In addition to transformation plans, data remediation plans are available. Using data remediation plans, users can load data, metadata, and DQ results from monitoring projects into ONE Data for data remediation.

For details about the data remediation output step and how it compares to the ONE Data writer step, see Data remediation output.

Once you have configured your data input (catalog item or monitoring project results), you can then add a number of steps, such as filter, split, join, or transform, and add or delete attributes. You can also embed plans within plans using the Embedded transformation plan step.

After transformation, data can be exported to ONE Data or to files in ONE Object Storage or be used in another plan. You can preview data and validate expressions in real time when working with data transformation plans.

high level visualization of end-to-end transformation plan

Click anywhere on the blue banner to minimize a step. You can then access the three dots menu.

minimize transformation step
show three dots menu

For easier editing you can switch to Full screen mode

switch to full screen mode

Zoom in or out as needed, and use the compass to recenter when editing.

zoom or recenter plan

How is data transformed

To transform data using transformation plans:

  • Select your input data.

  • Build your plans using steps which can, for example, filter, transform, or join the data. These steps are similar to those in ONE Desktop, which leverage ONE Expressions. Each step represents a data processing job.

  • Draw connections between steps to control the data flow.

  • Select your data output.

  • Run the transformation to trigger the flow of data through the plan.

For the full list of steps available, and instructions about how to use them, see Available steps.

Prerequisites

The data source connection of the catalog item you want to use in your transformation plan must have data export enabled.

To verify this, go to Data Catalog > Sources > [your data source] > Connections. In the three dots menu of your connection, select Show details.

In Connection details, Enable exporting and loading of data should be enabled. If not, use the three dots menu and select Edit.

Enable load and export

Create plan to transform a catalog item

In this example, we will create a plan which inputs the catalog item customers, adds attributes, removes other attributes, filters out selected records, and then writes the output to a ONE Data table. In ONE Data you can create and maintain reference data, as well as fix and remediate errors.

The basic flow is as follows:

  • Add input step

  • Configure input step

  • Add additional steps, for example, transformation steps

  • Configure transformation steps

  • Preview data (optional)

  • Validate plan (optional)

  • Add output step

  • Configure output step

  • Run transformation plan

To create a plan for standalone transformation of a catalog item:

  1. In Data Quality > Transformation plans, select Create.

    menu location

    Alternatively, from the required catalog item, use the three dots menu and select Add transformation.

    create transformation plan from catalog item
  2. Provide a name for the new plan and select Save. In this example, we are creating a transformation plan for the catalog item customers, so let’s call the plan Customers transformation plan.

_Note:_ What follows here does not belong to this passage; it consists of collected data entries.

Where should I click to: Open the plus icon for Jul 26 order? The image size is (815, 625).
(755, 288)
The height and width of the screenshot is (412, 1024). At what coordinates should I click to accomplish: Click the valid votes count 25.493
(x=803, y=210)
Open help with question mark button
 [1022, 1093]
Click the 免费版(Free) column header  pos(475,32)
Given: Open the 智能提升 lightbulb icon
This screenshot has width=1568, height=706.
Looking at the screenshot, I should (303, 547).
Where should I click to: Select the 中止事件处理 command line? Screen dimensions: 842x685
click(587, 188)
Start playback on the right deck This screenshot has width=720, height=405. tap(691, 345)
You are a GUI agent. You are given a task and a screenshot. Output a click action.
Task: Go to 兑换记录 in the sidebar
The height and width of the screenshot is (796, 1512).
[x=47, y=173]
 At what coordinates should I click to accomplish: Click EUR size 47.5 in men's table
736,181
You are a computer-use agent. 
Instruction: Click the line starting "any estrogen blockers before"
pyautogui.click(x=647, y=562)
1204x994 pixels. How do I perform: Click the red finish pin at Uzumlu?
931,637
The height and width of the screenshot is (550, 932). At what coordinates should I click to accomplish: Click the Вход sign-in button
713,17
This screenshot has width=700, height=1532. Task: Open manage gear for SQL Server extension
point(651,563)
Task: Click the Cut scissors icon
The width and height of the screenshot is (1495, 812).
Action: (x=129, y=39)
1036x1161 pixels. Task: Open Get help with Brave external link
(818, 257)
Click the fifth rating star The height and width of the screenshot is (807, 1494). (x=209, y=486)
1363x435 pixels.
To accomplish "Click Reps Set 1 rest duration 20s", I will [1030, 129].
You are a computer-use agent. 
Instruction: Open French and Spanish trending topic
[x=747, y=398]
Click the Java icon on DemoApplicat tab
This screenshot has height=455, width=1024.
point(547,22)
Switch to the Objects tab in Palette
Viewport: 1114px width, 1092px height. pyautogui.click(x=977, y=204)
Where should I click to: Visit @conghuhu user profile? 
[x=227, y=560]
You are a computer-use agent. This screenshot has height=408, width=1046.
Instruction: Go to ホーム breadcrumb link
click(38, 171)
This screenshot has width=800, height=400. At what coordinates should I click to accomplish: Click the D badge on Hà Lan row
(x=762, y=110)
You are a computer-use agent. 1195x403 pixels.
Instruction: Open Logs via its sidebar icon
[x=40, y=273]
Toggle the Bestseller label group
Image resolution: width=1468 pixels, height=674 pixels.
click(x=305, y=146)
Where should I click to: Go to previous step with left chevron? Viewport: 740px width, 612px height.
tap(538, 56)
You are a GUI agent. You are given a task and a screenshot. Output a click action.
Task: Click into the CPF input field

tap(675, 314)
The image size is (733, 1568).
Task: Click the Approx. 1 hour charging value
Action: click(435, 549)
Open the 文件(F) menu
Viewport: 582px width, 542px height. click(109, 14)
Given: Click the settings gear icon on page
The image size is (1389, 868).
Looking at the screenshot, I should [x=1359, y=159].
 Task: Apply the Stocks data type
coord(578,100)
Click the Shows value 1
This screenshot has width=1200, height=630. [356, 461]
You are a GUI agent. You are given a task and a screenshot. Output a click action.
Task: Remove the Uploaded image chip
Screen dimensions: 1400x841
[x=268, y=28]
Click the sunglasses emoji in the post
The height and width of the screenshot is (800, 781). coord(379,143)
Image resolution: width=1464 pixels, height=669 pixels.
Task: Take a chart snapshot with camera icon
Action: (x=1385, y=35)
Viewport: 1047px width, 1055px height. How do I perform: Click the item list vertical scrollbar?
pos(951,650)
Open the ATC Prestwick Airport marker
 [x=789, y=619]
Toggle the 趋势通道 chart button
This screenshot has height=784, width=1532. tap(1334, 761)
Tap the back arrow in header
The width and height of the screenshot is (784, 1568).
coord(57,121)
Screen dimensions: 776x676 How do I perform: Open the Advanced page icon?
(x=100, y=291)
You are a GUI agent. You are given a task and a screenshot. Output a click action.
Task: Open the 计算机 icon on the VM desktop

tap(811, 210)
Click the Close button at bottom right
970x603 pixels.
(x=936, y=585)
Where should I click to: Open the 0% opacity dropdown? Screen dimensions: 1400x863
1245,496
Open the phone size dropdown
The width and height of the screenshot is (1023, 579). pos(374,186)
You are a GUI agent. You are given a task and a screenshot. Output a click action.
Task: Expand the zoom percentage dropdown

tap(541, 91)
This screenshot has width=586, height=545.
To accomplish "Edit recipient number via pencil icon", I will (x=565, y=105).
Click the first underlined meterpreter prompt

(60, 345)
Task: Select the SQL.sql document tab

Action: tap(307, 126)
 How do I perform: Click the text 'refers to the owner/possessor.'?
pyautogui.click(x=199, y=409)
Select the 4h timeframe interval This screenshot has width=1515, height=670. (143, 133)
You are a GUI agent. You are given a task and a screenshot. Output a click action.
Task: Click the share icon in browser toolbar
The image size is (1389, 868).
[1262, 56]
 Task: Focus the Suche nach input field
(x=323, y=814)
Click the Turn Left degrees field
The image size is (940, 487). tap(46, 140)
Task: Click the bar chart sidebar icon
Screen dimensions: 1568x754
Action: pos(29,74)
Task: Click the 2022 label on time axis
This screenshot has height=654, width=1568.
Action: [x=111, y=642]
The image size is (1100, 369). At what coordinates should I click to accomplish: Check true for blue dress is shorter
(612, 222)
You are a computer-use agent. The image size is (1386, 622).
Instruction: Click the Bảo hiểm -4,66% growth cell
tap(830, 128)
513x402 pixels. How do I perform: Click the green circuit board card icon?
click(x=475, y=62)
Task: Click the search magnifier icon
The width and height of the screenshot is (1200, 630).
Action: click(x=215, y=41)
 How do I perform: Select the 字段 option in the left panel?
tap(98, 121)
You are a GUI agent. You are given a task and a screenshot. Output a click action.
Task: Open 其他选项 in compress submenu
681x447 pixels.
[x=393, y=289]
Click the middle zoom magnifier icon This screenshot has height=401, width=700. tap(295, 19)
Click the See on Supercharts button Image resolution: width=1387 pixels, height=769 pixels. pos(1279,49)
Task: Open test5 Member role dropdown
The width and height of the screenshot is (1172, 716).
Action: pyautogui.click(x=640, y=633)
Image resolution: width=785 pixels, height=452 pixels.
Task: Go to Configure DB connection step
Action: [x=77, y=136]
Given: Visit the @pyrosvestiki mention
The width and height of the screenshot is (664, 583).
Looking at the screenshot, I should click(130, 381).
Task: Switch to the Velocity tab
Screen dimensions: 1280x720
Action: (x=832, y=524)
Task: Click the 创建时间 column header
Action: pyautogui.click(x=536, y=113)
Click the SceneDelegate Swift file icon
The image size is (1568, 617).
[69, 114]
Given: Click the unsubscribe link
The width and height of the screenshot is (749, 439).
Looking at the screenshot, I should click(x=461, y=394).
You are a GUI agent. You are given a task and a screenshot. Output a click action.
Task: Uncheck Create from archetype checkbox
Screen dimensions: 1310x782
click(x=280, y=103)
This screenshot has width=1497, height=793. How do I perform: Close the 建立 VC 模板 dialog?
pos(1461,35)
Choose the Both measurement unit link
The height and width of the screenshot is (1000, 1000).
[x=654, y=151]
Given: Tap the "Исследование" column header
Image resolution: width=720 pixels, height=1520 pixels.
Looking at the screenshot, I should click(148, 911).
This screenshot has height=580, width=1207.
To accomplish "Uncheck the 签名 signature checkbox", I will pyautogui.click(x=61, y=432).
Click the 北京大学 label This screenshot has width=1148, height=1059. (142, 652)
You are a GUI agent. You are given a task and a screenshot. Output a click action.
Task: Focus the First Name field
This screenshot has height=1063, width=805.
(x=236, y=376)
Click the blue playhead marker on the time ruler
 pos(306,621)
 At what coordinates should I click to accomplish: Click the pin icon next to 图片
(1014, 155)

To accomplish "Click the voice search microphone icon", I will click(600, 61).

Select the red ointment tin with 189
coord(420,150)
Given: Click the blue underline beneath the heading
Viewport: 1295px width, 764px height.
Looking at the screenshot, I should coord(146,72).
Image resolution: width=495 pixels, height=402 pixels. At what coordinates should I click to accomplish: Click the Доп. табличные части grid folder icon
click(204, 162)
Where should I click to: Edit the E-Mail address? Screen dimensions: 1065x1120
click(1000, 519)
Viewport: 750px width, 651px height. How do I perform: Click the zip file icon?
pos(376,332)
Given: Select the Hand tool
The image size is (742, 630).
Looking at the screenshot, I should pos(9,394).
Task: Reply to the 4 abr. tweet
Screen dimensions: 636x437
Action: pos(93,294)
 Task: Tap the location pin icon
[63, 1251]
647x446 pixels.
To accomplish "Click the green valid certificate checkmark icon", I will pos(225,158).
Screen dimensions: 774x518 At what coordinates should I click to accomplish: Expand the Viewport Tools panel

    After selecting Save, you are redirected to the plan canvas.

    new plan canvas
  3. Select Add data input and then Catalog item input.

    catalog item input step
  4. Repeat with Add data output. For the purpose of this example, we are using the ONE Data writer step.

  5. Draw a connection between the two steps.

    example input and output step and connection

    To create step connections, hover your mouse over the circle on the edge of the step. When a cross appears, click and then draw a connection to another step.

    draw connection between steps
  6. In Catalog item, select the catalog item you would like to use as an input. In our case, this is customers.

    To see how to configure alternative input steps, see Available steps.
    configure catalog item input step
  7. To add more steps, use the plus icon in the connection, or select Add new step.

    add new step

    For the purpose of this example, we need to add the following steps:

    • Add attributes, to create a new attribute in the output, full_name, which is a concatenation of the existing input attributes contact first name and contact last name.

    • Delete attributes, to remove surplus attributes, leaving us with just the key attributes in the output.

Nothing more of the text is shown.